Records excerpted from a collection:
===
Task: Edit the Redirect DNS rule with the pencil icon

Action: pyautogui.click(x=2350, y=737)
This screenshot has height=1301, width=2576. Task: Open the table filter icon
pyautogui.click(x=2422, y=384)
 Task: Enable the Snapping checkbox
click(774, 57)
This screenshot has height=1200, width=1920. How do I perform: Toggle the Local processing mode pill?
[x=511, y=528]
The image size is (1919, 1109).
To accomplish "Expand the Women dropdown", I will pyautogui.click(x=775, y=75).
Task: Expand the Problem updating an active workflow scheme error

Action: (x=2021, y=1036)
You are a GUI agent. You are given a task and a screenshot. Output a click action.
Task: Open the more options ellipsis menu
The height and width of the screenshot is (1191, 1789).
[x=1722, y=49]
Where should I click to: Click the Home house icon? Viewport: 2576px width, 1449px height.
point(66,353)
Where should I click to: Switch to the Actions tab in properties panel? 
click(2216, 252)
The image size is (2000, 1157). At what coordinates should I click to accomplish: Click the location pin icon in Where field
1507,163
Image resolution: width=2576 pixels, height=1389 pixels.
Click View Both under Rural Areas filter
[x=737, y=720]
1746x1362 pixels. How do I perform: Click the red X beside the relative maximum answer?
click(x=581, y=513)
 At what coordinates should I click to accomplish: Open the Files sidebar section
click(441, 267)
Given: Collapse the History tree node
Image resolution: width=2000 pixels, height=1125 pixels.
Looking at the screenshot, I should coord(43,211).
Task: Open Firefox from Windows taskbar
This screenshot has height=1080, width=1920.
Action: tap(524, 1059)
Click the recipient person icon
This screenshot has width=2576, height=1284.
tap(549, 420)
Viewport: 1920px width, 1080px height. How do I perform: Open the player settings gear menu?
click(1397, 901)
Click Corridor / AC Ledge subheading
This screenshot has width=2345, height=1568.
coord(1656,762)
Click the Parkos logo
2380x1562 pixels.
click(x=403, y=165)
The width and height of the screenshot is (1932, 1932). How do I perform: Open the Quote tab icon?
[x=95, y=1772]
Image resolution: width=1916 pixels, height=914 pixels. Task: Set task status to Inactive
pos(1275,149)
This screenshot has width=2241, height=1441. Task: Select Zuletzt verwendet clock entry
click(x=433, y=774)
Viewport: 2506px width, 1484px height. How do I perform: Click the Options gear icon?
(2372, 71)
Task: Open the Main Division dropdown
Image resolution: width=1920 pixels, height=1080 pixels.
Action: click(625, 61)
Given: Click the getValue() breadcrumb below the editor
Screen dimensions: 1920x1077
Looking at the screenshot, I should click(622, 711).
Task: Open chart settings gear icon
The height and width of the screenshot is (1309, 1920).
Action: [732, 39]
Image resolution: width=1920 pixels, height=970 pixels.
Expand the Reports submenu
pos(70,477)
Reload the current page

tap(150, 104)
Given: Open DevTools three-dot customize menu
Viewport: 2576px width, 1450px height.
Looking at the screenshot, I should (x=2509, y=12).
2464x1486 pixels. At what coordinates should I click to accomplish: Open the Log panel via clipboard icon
===
▶ _Problem requirements_
All of the lines above need to be given again exactly.

▶ _Exercise result_
Task: Edit the Redirect DNS rule with the pencil icon

Action: pyautogui.click(x=2350, y=737)
This screenshot has height=1301, width=2576. Task: Open the table filter icon
pyautogui.click(x=2422, y=384)
 Task: Enable the Snapping checkbox
click(774, 57)
This screenshot has height=1200, width=1920. How do I perform: Toggle the Local processing mode pill?
[x=511, y=528]
The image size is (1919, 1109).
To accomplish "Expand the Women dropdown", I will pyautogui.click(x=775, y=75).
Task: Expand the Problem updating an active workflow scheme error

Action: (x=2021, y=1036)
You are a GUI agent. You are given a task and a screenshot. Output a click action.
Task: Open the more options ellipsis menu
The height and width of the screenshot is (1191, 1789).
[x=1722, y=49]
Where should I click to: Click the Home house icon? Viewport: 2576px width, 1449px height.
point(66,353)
Where should I click to: Switch to the Actions tab in properties panel? 
click(2216, 252)
The image size is (2000, 1157). At what coordinates should I click to accomplish: Click the location pin icon in Where field
1507,163
Image resolution: width=2576 pixels, height=1389 pixels.
Click View Both under Rural Areas filter
[x=737, y=720]
1746x1362 pixels. How do I perform: Click the red X beside the relative maximum answer?
click(x=581, y=513)
 At what coordinates should I click to accomplish: Open the Files sidebar section
click(441, 267)
Given: Collapse the History tree node
Image resolution: width=2000 pixels, height=1125 pixels.
Looking at the screenshot, I should coord(43,211).
Task: Open Firefox from Windows taskbar
This screenshot has height=1080, width=1920.
Action: tap(524, 1059)
Click the recipient person icon
This screenshot has width=2576, height=1284.
tap(549, 420)
Viewport: 1920px width, 1080px height. How do I perform: Open the player settings gear menu?
click(1397, 901)
Click Corridor / AC Ledge subheading
This screenshot has width=2345, height=1568.
coord(1656,762)
Click the Parkos logo
2380x1562 pixels.
click(x=403, y=165)
The width and height of the screenshot is (1932, 1932). How do I perform: Open the Quote tab icon?
[x=95, y=1772]
Image resolution: width=1916 pixels, height=914 pixels. Task: Set task status to Inactive
pos(1275,149)
This screenshot has width=2241, height=1441. Task: Select Zuletzt verwendet clock entry
click(x=433, y=774)
Viewport: 2506px width, 1484px height. How do I perform: Click the Options gear icon?
(2372, 71)
Task: Open the Main Division dropdown
Image resolution: width=1920 pixels, height=1080 pixels.
Action: click(625, 61)
Given: Click the getValue() breadcrumb below the editor
Screen dimensions: 1920x1077
Looking at the screenshot, I should click(622, 711).
Task: Open chart settings gear icon
The height and width of the screenshot is (1309, 1920).
Action: [732, 39]
Image resolution: width=1920 pixels, height=970 pixels.
Expand the Reports submenu
pos(70,477)
Reload the current page

tap(150, 104)
Given: Open DevTools three-dot customize menu
Viewport: 2576px width, 1450px height.
Looking at the screenshot, I should (x=2509, y=12).
2464x1486 pixels. At what coordinates should I click to accomplish: Open the Log panel via clipboard icon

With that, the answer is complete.